● **Task requirements**: Lay out the data from its start through the line containing "Action: pos(230,95)", inclusive, as a two-column CSV with the headers input and output. Put each text and its answer in one row, quote every field, and replace line breaks with spaces.

● **Records to process**:
:::
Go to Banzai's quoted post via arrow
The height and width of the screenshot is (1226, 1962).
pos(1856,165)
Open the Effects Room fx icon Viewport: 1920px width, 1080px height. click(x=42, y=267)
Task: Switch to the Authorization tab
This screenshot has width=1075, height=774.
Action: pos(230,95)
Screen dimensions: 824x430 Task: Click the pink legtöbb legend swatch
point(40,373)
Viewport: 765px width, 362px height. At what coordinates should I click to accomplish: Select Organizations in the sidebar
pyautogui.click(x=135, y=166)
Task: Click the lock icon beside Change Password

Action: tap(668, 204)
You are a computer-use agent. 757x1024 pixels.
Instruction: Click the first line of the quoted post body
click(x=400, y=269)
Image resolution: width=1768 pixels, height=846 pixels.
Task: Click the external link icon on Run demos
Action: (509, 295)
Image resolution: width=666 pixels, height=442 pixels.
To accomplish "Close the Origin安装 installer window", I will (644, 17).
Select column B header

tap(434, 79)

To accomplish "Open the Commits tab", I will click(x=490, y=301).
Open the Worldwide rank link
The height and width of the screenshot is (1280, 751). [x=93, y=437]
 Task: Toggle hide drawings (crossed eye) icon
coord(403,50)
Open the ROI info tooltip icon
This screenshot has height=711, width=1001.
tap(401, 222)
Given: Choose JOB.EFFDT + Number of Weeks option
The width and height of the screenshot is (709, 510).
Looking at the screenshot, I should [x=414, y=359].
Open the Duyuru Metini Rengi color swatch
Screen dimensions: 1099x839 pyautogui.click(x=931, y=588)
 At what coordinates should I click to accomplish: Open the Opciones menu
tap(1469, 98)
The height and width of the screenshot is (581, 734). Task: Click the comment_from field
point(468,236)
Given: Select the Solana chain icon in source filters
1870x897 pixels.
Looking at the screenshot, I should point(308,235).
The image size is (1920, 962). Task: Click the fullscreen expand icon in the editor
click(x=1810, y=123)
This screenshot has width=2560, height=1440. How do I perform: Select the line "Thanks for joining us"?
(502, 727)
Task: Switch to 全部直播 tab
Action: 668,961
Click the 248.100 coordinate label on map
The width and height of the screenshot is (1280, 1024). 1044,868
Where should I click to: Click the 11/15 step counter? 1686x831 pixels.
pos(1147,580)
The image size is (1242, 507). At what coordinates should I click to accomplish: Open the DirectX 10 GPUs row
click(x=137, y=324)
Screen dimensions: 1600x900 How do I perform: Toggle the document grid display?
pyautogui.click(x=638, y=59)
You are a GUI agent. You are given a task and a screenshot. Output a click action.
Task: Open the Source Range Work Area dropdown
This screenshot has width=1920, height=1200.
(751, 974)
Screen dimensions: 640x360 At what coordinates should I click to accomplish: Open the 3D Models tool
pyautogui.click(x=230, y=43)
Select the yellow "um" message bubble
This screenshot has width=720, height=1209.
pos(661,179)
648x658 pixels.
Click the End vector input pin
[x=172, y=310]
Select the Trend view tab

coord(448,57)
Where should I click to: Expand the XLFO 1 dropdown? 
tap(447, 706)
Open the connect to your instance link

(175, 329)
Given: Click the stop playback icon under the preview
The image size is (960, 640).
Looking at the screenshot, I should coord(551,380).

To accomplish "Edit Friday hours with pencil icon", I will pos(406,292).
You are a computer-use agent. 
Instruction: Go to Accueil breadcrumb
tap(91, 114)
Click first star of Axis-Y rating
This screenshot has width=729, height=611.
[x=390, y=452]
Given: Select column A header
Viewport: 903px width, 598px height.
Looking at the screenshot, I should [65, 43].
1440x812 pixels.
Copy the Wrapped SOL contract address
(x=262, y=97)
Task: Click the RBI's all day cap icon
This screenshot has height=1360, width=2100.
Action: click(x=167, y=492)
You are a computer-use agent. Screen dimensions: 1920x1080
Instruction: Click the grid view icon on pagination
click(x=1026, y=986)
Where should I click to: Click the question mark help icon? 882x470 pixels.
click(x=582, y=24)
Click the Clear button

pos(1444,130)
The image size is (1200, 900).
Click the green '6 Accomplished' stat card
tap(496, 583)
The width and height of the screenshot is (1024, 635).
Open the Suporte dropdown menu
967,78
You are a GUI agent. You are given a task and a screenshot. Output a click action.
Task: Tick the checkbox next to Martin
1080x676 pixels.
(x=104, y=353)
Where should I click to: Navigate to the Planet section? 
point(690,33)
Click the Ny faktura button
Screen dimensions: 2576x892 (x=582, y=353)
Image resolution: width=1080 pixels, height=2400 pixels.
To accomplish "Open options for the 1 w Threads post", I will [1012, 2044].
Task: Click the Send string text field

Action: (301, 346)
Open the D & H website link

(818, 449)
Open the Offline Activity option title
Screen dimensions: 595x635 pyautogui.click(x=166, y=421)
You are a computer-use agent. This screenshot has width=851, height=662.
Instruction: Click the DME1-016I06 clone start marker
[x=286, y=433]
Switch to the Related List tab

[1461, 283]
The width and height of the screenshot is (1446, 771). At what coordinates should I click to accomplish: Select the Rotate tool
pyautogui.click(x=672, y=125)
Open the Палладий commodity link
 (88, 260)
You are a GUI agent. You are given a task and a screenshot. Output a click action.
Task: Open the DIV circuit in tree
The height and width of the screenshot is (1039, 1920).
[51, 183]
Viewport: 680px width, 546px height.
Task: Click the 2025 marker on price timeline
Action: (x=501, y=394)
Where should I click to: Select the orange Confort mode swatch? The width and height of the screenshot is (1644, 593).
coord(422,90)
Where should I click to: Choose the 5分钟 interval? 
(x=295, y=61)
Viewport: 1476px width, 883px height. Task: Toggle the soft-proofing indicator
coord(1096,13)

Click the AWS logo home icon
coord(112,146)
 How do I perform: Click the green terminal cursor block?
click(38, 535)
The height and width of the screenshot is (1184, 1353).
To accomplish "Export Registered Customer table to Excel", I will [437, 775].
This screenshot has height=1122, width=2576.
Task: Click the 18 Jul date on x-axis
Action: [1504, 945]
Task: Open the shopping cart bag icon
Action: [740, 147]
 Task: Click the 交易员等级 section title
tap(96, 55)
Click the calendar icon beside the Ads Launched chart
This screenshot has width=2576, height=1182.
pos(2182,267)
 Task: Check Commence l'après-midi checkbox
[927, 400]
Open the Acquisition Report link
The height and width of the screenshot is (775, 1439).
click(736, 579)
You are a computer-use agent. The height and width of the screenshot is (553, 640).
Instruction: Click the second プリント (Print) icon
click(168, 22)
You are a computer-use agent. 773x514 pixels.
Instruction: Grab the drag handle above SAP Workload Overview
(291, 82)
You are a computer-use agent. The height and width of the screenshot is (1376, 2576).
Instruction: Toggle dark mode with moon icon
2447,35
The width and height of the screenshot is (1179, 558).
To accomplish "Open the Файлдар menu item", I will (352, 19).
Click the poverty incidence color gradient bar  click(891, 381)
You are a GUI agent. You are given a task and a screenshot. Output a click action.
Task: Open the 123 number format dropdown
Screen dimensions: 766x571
:::
● **Solution for this problem**:
input,output
"Go to Banzai's quoted post via arrow The height and width of the screenshot is (1226, 1962).","pos(1856,165)"
"Open the Effects Room fx icon Viewport: 1920px width, 1080px height.","click(x=42, y=267)"
"Task: Switch to the Authorization tab This screenshot has width=1075, height=774.","Action: pos(230,95)"